**MATERIAL SUPPLIED**
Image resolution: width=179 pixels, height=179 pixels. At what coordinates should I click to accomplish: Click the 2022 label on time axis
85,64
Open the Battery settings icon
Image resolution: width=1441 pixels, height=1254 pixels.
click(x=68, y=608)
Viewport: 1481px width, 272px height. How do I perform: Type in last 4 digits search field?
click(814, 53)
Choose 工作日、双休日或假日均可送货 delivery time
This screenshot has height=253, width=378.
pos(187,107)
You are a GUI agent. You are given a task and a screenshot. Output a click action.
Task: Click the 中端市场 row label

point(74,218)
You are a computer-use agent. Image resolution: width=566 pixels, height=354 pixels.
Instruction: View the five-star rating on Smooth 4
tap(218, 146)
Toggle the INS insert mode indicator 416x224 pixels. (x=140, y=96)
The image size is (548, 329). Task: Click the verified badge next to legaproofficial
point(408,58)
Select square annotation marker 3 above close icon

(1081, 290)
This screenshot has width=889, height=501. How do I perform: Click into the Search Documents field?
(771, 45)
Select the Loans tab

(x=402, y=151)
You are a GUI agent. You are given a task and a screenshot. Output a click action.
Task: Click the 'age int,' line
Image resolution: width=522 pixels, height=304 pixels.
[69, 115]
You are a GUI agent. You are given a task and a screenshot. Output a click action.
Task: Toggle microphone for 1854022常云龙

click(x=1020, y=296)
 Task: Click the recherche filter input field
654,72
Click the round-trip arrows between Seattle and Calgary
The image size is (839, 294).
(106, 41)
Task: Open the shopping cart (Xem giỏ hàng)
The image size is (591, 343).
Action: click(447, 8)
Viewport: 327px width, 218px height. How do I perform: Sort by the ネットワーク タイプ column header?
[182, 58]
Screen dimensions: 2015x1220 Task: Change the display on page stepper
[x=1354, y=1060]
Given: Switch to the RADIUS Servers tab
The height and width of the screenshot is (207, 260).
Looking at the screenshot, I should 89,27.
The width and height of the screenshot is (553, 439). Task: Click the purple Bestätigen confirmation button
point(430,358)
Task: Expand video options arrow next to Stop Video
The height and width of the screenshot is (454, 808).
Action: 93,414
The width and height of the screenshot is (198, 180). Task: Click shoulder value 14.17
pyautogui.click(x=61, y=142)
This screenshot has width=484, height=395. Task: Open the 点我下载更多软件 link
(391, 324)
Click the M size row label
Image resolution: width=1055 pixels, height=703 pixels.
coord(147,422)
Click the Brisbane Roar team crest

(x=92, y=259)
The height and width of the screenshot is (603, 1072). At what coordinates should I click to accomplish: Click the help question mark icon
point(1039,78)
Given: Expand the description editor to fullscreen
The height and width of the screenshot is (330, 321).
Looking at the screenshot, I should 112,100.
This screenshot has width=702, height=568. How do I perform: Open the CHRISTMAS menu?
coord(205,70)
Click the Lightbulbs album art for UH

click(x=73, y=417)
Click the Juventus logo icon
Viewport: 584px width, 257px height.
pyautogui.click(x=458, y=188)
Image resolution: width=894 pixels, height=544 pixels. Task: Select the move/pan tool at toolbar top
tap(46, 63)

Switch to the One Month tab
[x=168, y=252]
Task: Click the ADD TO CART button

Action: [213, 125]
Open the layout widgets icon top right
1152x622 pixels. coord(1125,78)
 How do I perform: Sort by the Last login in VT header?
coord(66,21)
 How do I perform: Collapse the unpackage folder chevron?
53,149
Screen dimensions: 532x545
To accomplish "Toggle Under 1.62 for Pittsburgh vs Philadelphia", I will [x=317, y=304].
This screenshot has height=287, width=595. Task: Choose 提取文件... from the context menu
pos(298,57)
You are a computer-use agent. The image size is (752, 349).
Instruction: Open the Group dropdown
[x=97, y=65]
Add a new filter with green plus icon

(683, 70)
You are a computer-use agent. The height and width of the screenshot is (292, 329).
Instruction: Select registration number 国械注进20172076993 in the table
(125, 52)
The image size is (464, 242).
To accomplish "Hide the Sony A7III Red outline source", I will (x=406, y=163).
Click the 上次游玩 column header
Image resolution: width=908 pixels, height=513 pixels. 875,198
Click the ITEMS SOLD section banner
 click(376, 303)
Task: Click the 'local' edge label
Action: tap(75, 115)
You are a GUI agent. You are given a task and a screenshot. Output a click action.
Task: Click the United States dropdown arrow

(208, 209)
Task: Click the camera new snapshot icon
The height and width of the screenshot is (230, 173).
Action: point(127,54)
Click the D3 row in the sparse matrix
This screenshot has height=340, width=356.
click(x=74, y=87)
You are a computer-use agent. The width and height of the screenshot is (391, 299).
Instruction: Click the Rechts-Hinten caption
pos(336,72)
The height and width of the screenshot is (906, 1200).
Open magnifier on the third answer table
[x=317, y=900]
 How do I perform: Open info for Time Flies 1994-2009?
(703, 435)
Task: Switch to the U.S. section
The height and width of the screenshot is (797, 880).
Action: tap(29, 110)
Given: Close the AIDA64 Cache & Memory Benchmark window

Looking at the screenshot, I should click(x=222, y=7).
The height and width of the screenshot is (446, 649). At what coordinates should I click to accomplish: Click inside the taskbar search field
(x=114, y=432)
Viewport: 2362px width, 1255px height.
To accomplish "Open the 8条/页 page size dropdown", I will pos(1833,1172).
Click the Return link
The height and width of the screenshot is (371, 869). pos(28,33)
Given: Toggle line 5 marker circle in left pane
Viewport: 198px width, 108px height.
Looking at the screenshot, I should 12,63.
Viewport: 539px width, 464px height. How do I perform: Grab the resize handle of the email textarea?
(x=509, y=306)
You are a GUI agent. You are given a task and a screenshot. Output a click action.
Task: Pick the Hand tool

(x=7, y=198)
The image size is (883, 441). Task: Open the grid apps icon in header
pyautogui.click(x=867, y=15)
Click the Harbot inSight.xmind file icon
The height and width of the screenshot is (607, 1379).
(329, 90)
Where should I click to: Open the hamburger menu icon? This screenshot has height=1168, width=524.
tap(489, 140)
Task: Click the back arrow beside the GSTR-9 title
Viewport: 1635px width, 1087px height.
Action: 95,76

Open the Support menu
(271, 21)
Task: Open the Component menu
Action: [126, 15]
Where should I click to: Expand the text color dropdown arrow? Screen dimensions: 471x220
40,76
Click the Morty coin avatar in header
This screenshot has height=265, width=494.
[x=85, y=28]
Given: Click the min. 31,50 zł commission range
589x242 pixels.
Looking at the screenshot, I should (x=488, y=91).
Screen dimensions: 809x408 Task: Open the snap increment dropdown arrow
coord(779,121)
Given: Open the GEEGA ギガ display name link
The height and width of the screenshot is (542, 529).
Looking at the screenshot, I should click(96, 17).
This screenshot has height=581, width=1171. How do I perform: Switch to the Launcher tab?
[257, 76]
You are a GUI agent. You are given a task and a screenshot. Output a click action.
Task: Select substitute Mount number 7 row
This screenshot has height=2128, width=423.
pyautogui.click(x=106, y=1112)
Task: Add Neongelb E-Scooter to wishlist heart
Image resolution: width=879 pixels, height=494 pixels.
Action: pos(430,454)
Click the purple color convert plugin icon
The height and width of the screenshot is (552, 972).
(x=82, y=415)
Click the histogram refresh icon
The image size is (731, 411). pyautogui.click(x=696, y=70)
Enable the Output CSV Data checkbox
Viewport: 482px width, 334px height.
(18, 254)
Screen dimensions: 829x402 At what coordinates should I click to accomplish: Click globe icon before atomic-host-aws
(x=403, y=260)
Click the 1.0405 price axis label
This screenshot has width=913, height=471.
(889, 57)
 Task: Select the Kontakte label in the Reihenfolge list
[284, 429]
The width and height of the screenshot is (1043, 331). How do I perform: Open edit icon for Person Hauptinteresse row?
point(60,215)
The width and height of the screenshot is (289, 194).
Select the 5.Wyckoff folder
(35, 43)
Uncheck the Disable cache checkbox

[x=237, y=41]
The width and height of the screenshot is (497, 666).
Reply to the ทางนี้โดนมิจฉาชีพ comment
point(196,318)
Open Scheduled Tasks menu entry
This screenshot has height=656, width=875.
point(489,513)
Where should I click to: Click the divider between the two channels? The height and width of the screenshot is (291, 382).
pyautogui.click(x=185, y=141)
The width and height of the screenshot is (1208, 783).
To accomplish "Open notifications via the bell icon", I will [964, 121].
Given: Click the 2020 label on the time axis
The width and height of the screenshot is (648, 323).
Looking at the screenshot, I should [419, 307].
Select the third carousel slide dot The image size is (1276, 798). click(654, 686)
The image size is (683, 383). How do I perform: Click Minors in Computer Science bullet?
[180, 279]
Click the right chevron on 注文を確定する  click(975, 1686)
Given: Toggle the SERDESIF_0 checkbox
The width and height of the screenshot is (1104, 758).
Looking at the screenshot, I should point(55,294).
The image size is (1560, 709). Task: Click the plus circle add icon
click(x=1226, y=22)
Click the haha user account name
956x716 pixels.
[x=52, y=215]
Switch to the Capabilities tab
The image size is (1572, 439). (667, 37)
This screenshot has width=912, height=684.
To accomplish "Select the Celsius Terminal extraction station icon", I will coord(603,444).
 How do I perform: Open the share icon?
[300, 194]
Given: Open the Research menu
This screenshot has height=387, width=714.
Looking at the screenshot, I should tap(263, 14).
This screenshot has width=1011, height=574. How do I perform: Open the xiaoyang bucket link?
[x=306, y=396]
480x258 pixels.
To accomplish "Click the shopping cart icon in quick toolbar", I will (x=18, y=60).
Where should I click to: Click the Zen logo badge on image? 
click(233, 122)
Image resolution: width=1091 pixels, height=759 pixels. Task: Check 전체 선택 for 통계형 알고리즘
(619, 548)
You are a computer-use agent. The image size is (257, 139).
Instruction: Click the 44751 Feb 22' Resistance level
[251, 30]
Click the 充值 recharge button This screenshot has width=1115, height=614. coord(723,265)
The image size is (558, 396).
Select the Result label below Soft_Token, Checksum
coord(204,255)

**PROMPT**
Copy the records out verbatim, beginning at the line containing "The width and height of the screenshot is (553, 439)." and ending after the line containing "Action: 93,414".

**REPLY TO THE TASK**
The width and height of the screenshot is (553, 439). Task: Click the purple Bestätigen confirmation button
point(430,358)
Task: Expand video options arrow next to Stop Video
The height and width of the screenshot is (454, 808).
Action: 93,414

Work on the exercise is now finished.